10.15.2008

Babies.

Whatever supreme being is up there is convinced to make it rain on little 'ol me and my broken-down car with the non-functioning windshield wipers, making so I can't drive to Planned Parenthood to turn in my application today (or get to class, for that matter... hrmph) for fear of killing myself on the road. Weather: 1. Me and my volunteering prospects: 0.

Oh, well. I can stay nice and dry inside and continue to fill this blog, which I'm really excited I've finally created. Even though I've kept a personal online journal since I was thirteen (wow, I just ever so slightly aged myself- that's six years!) I've always felt the need to have a separate space for this sort of thing. Even though feminism does play a significant role in my personal life, I feel like a frequently updated public blog solely about feminist topics would do the job better than trying to mush it together with my personal life.

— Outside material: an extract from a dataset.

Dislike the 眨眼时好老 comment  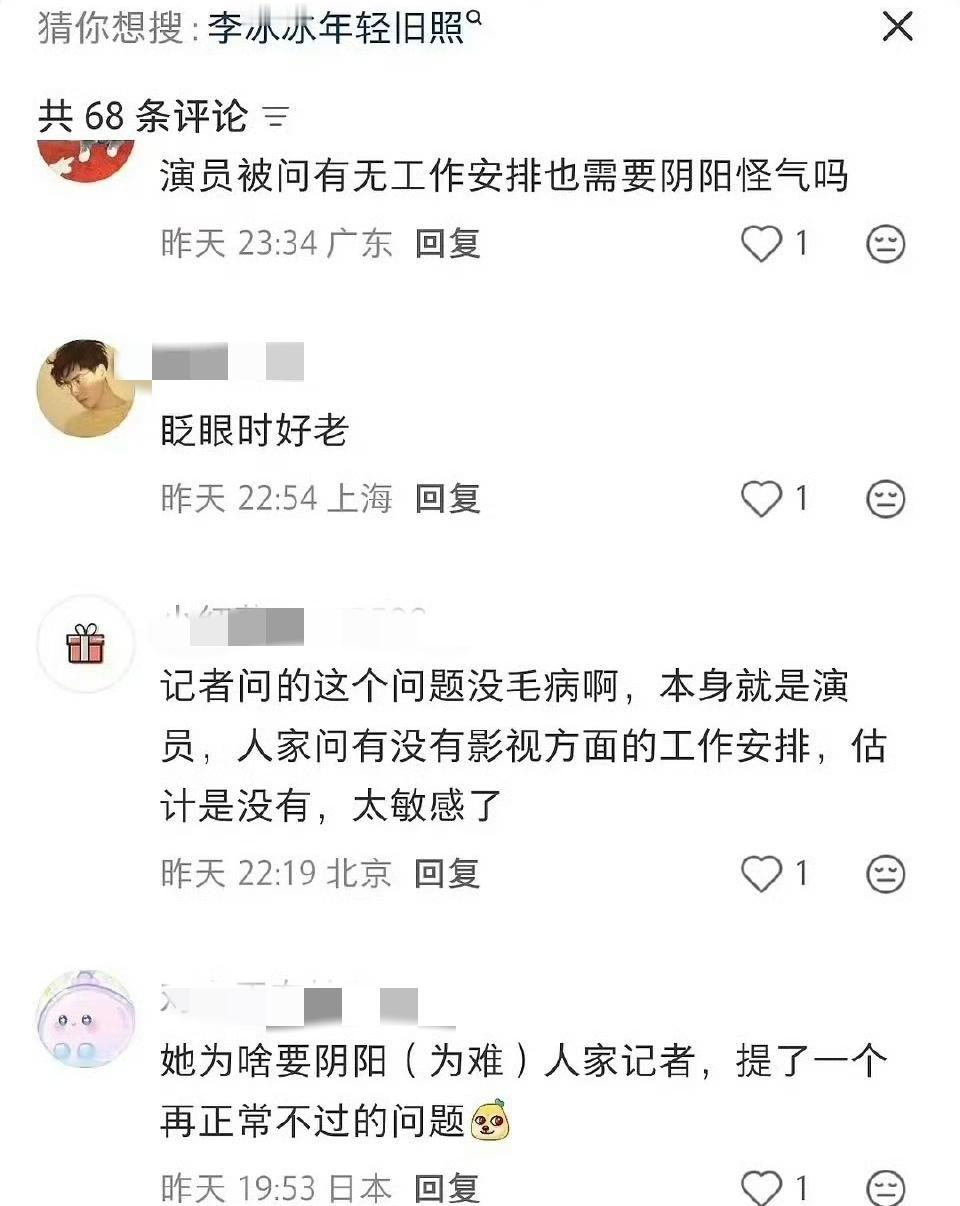pos(885,498)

Here's the trailer of the 2007 documentary The Business of Being Born- an amazing movie for anyone who is unfamiliar with the health care crisis and how it affects women, specifically addressing problems in the area of childbirth.

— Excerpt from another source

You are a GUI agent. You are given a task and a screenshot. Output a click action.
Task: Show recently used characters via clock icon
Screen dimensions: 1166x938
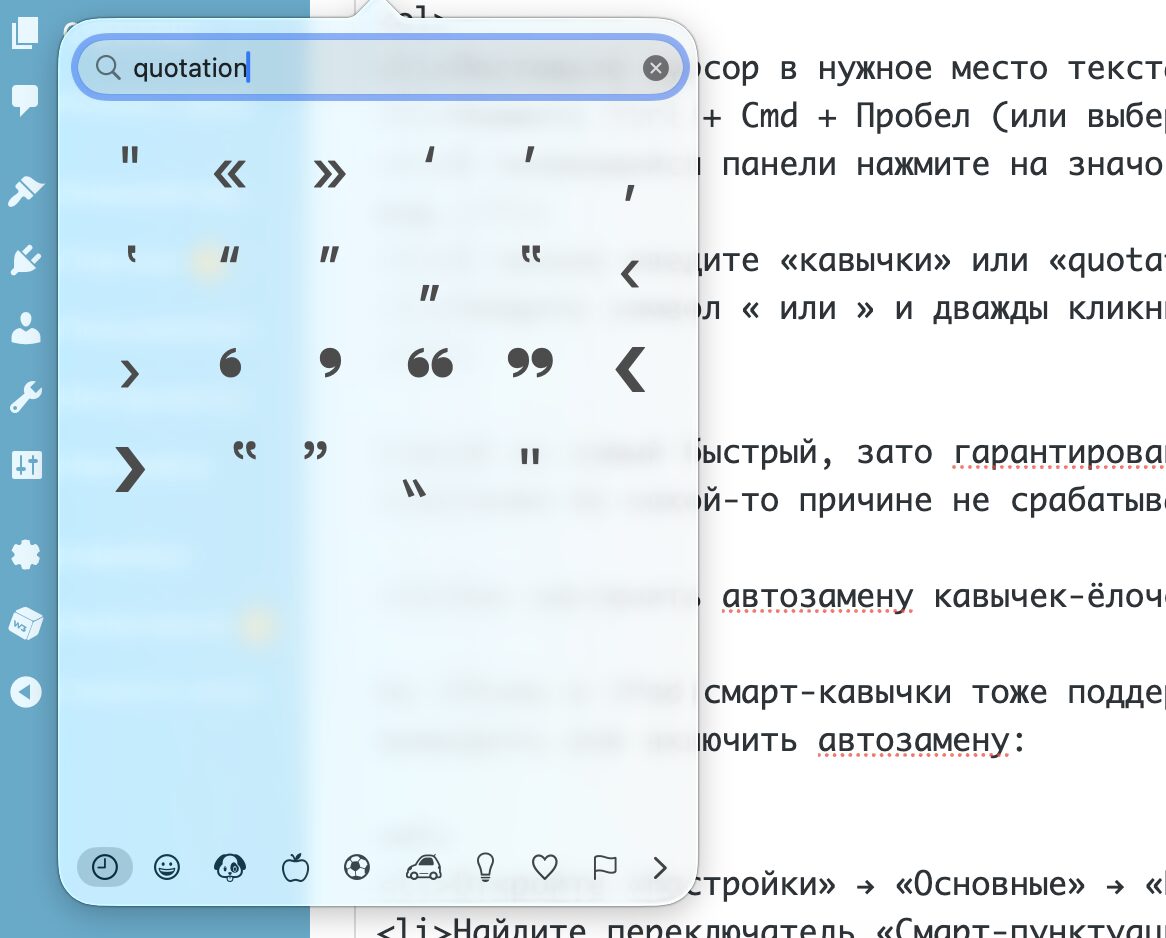click(x=104, y=867)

It made me angry to watch at first, but it really switched on a light for me and made me wonder about my own conditioning. I know I'd be terrified to have a home birth (actually, I'm terrified of birth in general) and I think that says something in itself. That I've been conditioned to view birth as a life-threatening thing, instead of something that, well, makes life possible. It's so disheartening that if I don't want to have a home birth, it seems my only other option is going to a hospital where I'll be given pitocin to speed up my labor, maybe given an episiotomy, or scared into a caesarean because my doctor wants to go home for the evening. I know it sounds brash when I put it like that, but.. it's true. No matter how frightening a home birth sounds to me, my personal convictions about I could possibly endure during a hospital birth far outweigh that fear!

Besides, I already have a "baby" :)

1 comment:

Kim said...

That still doesn't stop me from wanting to be totally drugged up in the event I give birth. Yes, it is a beautiful thing, but it's also crazy painful (as I've heard), and I am not into the whole idea of having my vajay torn up, then sewed back up.